» **Your task**
The response must restate the data exactly, with nothing left out.
____
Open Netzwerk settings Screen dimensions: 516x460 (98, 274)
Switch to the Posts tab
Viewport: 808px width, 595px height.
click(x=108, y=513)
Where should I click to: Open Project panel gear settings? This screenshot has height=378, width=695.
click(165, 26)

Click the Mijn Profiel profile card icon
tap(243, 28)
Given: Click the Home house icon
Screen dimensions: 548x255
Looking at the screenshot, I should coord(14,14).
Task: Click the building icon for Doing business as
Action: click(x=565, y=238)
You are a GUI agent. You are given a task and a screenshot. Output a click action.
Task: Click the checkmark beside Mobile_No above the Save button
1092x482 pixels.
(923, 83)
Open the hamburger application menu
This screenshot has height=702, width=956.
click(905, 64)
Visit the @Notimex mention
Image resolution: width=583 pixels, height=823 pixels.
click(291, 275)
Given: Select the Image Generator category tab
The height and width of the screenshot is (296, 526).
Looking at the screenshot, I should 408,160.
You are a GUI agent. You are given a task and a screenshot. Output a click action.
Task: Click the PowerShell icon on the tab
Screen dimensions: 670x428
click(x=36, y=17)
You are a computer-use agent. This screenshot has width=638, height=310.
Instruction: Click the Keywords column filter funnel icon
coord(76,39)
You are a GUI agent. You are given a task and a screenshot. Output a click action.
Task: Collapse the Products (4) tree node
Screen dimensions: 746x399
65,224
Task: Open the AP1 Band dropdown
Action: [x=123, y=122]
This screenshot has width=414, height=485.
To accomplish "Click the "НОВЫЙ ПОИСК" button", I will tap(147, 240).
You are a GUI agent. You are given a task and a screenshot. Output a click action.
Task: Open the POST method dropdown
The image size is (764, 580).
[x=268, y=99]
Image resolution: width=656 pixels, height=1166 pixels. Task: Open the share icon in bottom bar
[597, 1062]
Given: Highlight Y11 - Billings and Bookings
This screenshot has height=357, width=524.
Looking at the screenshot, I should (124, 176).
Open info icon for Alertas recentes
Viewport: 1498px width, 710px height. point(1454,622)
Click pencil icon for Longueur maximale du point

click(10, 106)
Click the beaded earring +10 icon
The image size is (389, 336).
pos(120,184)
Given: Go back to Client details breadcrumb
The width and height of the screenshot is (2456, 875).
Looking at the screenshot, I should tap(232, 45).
____
» **Response to this exercise**
Open Netzwerk settings Screen dimensions: 516x460 (98, 274)
Switch to the Posts tab
Viewport: 808px width, 595px height.
click(x=108, y=513)
Where should I click to: Open Project panel gear settings? This screenshot has height=378, width=695.
click(165, 26)

Click the Mijn Profiel profile card icon
tap(243, 28)
Given: Click the Home house icon
Screen dimensions: 548x255
Looking at the screenshot, I should coord(14,14).
Task: Click the building icon for Doing business as
Action: click(x=565, y=238)
You are a GUI agent. You are given a task and a screenshot. Output a click action.
Task: Click the checkmark beside Mobile_No above the Save button
1092x482 pixels.
(923, 83)
Open the hamburger application menu
This screenshot has height=702, width=956.
click(905, 64)
Visit the @Notimex mention
Image resolution: width=583 pixels, height=823 pixels.
click(291, 275)
Given: Select the Image Generator category tab
The height and width of the screenshot is (296, 526).
Looking at the screenshot, I should 408,160.
You are a GUI agent. You are given a task and a screenshot. Output a click action.
Task: Click the PowerShell icon on the tab
Screen dimensions: 670x428
click(x=36, y=17)
You are a computer-use agent. This screenshot has width=638, height=310.
Instruction: Click the Keywords column filter funnel icon
coord(76,39)
You are a GUI agent. You are given a task and a screenshot. Output a click action.
Task: Collapse the Products (4) tree node
Screen dimensions: 746x399
65,224
Task: Open the AP1 Band dropdown
Action: [x=123, y=122]
This screenshot has width=414, height=485.
To accomplish "Click the "НОВЫЙ ПОИСК" button", I will tap(147, 240).
You are a GUI agent. You are given a task and a screenshot. Output a click action.
Task: Open the POST method dropdown
The image size is (764, 580).
[x=268, y=99]
Image resolution: width=656 pixels, height=1166 pixels. Task: Open the share icon in bottom bar
[597, 1062]
Given: Highlight Y11 - Billings and Bookings
This screenshot has height=357, width=524.
Looking at the screenshot, I should (124, 176).
Open info icon for Alertas recentes
Viewport: 1498px width, 710px height. point(1454,622)
Click pencil icon for Longueur maximale du point

click(10, 106)
Click the beaded earring +10 icon
The image size is (389, 336).
pos(120,184)
Given: Go back to Client details breadcrumb
The width and height of the screenshot is (2456, 875).
Looking at the screenshot, I should tap(232, 45).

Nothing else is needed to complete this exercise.